I remember wanting one of those at the time.

In fact, most non-watch-collecting friends that I mention Tissot to, remember them for that watch.

Proof that a memorable marketing campaign works.

Think they made a 'wood watch' version after the rock watch.


----------



## Running_man (Dec 2, 2005)

Who. Me? said:


> Proof that a memorable marketing campaign works.


Absolutely. I remember them in H. S*****s window and noticing lots of people wearing them. They're very of their era so to speak but personally I found them repugnant and still do.

A.


----------



## thunderbolt (May 19, 2007)

Didn't Fred and Wilma Flinstone have a matching pair? h34r:


----------



## feenix (May 27, 2008)

I'm sure that they are not to everyones taste, but there is a demand for them in the collectible market. Some colours are more desirable than others and some of the variations (inset dials, stone bracelets, etc) are also more desirable.

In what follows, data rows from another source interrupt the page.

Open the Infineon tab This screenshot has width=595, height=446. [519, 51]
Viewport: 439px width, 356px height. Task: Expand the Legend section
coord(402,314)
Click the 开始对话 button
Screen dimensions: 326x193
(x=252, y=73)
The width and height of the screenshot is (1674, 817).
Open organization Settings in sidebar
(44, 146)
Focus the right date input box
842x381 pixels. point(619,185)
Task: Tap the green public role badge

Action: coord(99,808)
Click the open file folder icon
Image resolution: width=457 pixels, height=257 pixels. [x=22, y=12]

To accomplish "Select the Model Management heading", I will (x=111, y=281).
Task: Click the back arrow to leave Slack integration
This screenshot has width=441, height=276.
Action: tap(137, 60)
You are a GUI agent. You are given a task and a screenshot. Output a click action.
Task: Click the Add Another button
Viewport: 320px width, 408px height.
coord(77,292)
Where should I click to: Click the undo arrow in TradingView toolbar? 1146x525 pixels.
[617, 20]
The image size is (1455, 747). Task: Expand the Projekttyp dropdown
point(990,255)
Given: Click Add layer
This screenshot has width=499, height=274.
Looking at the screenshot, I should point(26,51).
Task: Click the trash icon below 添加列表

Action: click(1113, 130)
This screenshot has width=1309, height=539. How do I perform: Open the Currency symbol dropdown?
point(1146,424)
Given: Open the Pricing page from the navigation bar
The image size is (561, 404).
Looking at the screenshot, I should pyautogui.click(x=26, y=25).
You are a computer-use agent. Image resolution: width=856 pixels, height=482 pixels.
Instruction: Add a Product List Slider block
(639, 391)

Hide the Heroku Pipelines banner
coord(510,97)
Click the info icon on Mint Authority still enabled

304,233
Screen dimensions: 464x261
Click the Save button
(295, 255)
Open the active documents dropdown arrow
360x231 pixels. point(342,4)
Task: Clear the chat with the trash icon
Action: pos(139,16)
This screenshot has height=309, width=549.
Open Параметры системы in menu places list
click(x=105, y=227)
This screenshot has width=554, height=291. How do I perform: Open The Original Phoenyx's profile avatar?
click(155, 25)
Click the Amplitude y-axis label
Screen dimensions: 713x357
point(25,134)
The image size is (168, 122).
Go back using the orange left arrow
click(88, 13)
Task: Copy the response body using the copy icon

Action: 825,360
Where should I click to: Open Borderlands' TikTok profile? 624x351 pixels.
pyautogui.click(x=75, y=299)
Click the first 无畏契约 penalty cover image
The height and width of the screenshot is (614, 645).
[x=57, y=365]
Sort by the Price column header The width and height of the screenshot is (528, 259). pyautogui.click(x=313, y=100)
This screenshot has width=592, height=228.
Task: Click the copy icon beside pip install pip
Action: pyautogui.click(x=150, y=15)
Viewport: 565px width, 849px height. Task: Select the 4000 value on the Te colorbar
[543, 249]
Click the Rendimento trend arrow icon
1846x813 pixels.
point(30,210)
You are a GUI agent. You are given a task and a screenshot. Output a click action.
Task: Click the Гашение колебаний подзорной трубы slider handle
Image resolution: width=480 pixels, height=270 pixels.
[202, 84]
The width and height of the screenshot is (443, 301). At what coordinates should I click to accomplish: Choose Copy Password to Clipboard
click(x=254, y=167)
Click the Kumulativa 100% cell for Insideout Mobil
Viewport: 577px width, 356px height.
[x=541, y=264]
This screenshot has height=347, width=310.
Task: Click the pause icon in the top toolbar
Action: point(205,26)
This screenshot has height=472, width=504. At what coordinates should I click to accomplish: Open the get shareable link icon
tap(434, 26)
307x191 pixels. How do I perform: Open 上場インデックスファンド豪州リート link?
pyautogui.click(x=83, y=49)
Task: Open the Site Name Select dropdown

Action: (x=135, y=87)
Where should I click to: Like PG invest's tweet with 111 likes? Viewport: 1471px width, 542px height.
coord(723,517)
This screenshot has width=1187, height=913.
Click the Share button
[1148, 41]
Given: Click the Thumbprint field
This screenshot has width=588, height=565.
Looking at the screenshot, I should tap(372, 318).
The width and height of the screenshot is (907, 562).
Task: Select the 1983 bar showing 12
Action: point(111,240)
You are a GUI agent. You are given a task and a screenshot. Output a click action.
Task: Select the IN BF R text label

I've also got a number of pictures of the wood watches which I'll try and upload when I get chance for those that may be interested.

The only model I've not got a copy of is the Goldrush. If anyone does come across a picture please let me know.


----------



## feenix (May 27, 2008)

Here are some more pictures.

Reverse of watches;










Rock banded model;


----------



## minkle (Mar 17, 2008)

Thanks for sharing, i think they are worth collecting, i just hope you dont wear them! :huh:


----------



## feenix (May 27, 2008)

minkle said:


> Thanks for sharing, i think they are worth collecting, i just hope you dont wear them! :huh:


hahaha, to be fair I've the wrists of an adolescent girl so they look ok on me.


----------



## minkle (Mar 17, 2008)

:lol: :lol: me and the 710 have the same size wrists, im not saying shes an adolescent girl though h34r:

she comes in handy when i want to keep watches wound, there seem to be a few with slim wrists,glad im not the only one!


----------



## ETCHY (Aug 3, 2004)

I remember the advertising campaign on the telly in the '80's, years since i've seen one.

Dunno why but I quite like them 

Dave


----------



## PhilM (Nov 5, 2004)

Very strange, looking at the first pic I thought you were pulling ones leg


----------



## Mikesl (Apr 5, 2008)

I would never had remembered them without this thread but I do now. Mate of mine had one. I think they went out of fashion as quickly as they arrived.

Enjoyed the pics!


----------



## Guest (Jun 4, 2008)

Mikesl said:


> I would never had remembered them without this thread but I do now. Mate of mine had one. I think they went out of fashion as quickly as they arrived.
> 
> Enjoyed the pics!


Jesus im remembering these in the high street shop ,hm samuels and the 710 wanted one .I even remember the price which was then a costly 100 pounds for one version .She didnt get one :lol:


----------



## neil_s (May 29, 2006)

I remember the TV ad from when I was about 11!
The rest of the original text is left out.